The case of United States v Rahmi is a case that is at the intersection of constitutional interpretation and the imperative to address domestic violence. At the center of this case is the question of whether restrictions on firearm ownership for individuals subject to civil restraining order violate the Second Amendment. With alarming statistics linking gun violence to domestic abuse looming in the background, Rahimi’s legal journey emphasizes the need to balance individual rights with public safety concerns. As the Supreme Court gears up to render its decision, Rahimi has vast implications for legal precedent and the protection of domestic abuse victims.

II. Background
A. United States v. Rahimi

One of the cases being closely watched at the Supreme Court this year is United States v. Rahimi, which asks the Court to decide the constitutionality of federal legislation under their new expansive interpretation of the Second Amendment established in N.Y. State Rifle & Pistol Ass’n, Inc. v. Bruen, 597 U.S. 1 (2022) (“Bruen”).[1] While Rahimi is being argued under the Second Amendment, the case is inseparable from domestic violence issues.

Statistics clearly show the correlation between gun violence and domestic violence. More than half of female homicide victims are killed by a current or former male intimate partner, and 96% of murder-suicide victims are female.[2] Guns are used in more than 50% of domestic violence related homicides.[3]  A victim or survivor of domestic violence is five times more likely to die when an abusive partner has access to a gun.[4] These shocking statistics clearly evidence how important it is to address the impacts of expansive gun rights on domestic violence victims and incidents.

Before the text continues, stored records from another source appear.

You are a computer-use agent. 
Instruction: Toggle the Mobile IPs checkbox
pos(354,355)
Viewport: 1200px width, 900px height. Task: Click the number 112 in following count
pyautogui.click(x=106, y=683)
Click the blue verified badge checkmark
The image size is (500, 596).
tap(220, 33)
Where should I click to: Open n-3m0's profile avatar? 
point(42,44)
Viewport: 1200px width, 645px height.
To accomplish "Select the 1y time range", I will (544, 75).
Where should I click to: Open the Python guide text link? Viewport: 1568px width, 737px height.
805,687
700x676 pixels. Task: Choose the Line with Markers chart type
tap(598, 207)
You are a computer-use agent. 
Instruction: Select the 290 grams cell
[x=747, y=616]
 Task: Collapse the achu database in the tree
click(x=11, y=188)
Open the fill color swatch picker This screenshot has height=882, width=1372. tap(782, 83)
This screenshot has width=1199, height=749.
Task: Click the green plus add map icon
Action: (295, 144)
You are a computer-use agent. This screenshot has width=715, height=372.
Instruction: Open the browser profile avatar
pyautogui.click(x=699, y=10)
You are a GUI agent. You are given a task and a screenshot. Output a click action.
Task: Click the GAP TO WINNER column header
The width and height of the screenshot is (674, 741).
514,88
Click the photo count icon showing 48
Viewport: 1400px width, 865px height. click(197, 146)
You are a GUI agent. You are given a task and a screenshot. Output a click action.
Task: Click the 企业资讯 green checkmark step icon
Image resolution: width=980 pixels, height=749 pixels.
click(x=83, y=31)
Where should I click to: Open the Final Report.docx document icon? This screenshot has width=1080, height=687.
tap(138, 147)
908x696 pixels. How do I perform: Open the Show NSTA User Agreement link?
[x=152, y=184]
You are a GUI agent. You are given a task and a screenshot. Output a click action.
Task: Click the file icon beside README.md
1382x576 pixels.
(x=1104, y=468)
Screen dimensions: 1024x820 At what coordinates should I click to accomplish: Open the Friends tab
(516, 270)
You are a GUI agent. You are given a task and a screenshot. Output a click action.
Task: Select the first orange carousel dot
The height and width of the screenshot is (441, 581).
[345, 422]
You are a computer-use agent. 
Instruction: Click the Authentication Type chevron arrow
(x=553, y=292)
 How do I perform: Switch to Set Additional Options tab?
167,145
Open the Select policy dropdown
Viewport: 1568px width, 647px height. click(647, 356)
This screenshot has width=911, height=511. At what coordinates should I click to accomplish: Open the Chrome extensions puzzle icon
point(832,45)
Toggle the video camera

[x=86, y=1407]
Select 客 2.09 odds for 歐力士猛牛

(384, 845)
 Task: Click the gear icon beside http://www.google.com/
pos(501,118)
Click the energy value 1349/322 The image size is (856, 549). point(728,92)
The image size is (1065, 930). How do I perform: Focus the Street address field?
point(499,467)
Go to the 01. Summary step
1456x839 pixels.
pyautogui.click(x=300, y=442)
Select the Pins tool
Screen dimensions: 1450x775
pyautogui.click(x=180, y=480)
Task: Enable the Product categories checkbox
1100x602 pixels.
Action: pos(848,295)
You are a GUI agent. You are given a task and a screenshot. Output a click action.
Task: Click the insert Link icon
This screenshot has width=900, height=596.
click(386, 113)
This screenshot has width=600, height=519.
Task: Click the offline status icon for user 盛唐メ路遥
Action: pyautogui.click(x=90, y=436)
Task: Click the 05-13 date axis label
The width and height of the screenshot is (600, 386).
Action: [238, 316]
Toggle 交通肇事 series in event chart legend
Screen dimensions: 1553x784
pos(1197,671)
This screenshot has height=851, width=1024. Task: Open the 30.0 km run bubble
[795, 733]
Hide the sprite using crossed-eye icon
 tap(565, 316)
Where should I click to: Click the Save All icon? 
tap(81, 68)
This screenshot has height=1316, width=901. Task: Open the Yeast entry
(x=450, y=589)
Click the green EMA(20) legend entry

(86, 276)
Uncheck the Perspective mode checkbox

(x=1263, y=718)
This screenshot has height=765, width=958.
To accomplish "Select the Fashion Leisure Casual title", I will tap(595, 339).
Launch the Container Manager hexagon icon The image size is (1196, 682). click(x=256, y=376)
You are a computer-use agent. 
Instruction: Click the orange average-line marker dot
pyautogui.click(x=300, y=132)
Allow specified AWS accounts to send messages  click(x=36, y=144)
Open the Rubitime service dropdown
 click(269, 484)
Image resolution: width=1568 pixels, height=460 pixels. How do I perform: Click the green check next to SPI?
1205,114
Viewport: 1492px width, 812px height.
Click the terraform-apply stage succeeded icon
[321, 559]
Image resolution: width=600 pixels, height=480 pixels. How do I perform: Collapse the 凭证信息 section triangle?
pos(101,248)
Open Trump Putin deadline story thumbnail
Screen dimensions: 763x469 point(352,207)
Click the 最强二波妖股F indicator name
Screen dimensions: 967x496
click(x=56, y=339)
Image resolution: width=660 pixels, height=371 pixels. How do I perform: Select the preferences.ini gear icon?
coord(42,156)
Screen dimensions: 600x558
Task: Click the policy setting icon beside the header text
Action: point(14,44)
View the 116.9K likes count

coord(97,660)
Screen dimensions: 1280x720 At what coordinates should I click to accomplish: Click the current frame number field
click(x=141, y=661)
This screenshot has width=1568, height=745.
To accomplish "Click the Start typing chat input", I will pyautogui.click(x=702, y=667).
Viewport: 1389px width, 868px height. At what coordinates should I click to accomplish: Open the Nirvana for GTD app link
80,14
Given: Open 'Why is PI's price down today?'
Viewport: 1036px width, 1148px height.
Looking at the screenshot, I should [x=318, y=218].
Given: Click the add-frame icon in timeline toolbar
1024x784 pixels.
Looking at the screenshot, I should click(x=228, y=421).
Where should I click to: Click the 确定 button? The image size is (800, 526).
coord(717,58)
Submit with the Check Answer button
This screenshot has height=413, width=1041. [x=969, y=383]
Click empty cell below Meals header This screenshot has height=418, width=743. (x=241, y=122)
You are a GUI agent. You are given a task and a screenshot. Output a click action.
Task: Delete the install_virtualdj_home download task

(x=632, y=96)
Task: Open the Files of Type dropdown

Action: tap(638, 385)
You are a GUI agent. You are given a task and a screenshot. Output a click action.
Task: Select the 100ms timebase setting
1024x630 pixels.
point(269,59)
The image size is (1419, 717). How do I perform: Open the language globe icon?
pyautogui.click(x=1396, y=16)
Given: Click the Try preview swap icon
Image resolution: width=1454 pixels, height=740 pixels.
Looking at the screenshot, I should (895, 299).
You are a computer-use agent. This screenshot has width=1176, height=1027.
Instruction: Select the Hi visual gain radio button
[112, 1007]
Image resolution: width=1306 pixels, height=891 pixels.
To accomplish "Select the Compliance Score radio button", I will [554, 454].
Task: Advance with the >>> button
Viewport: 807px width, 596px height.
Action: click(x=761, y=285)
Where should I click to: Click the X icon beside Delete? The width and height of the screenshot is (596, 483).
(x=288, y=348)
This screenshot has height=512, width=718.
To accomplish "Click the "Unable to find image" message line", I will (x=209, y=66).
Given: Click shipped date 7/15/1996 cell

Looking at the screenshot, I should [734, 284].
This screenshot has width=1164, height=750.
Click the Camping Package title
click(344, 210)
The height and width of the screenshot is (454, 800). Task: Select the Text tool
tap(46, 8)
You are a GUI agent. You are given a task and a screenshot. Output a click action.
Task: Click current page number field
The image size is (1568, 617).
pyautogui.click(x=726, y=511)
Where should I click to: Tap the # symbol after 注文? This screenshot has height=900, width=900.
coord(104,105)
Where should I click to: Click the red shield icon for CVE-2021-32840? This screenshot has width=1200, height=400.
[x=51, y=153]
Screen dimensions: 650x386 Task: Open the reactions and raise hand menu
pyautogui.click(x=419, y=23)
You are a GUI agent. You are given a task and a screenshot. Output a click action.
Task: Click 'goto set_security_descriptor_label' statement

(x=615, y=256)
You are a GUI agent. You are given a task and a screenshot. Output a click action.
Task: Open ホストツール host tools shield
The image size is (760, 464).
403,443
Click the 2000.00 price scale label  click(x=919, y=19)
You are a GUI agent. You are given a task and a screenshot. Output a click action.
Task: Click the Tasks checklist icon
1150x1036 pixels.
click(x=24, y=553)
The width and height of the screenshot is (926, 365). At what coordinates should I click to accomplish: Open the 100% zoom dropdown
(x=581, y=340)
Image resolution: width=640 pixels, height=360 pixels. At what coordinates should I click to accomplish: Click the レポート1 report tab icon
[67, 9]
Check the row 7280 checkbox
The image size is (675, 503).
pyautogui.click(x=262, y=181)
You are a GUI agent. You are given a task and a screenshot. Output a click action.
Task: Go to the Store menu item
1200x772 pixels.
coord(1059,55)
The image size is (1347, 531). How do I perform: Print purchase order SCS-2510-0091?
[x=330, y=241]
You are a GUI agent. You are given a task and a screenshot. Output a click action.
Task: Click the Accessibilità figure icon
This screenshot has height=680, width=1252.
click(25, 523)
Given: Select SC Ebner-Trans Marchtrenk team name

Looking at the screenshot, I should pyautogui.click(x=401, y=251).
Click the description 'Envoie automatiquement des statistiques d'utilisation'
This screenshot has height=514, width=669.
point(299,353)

Over the span of two months, Zackey Rahimi was the perpetrator of five shootings in Arlington, Texas.[5] Arlington police executed a search warrant on Rahimi, obtained in connection with the shootings, and discovered a rifle and a pistol.[6] While police were executing the warrant, Rahimi admitted that the guns were his and that he was subject to a civil protection order which was issued after he assaulted his ex-girlfriend.[7]

Rahimi’s restraining order prohibited him from “… “[c]ommitting family violence, [g]oing to or within 200 yards of the residence or place of employment” of his ex-girlfriend, and “[e]ngaging in conduct . . . including following the person, that is reasonably likely to harass, annoy, alarm, abuse, torment, or embarrass” either his ex-girlfriend or a member of her family or household.”[8] The protection order further prohibited him from owning or possessing a firearm.[9]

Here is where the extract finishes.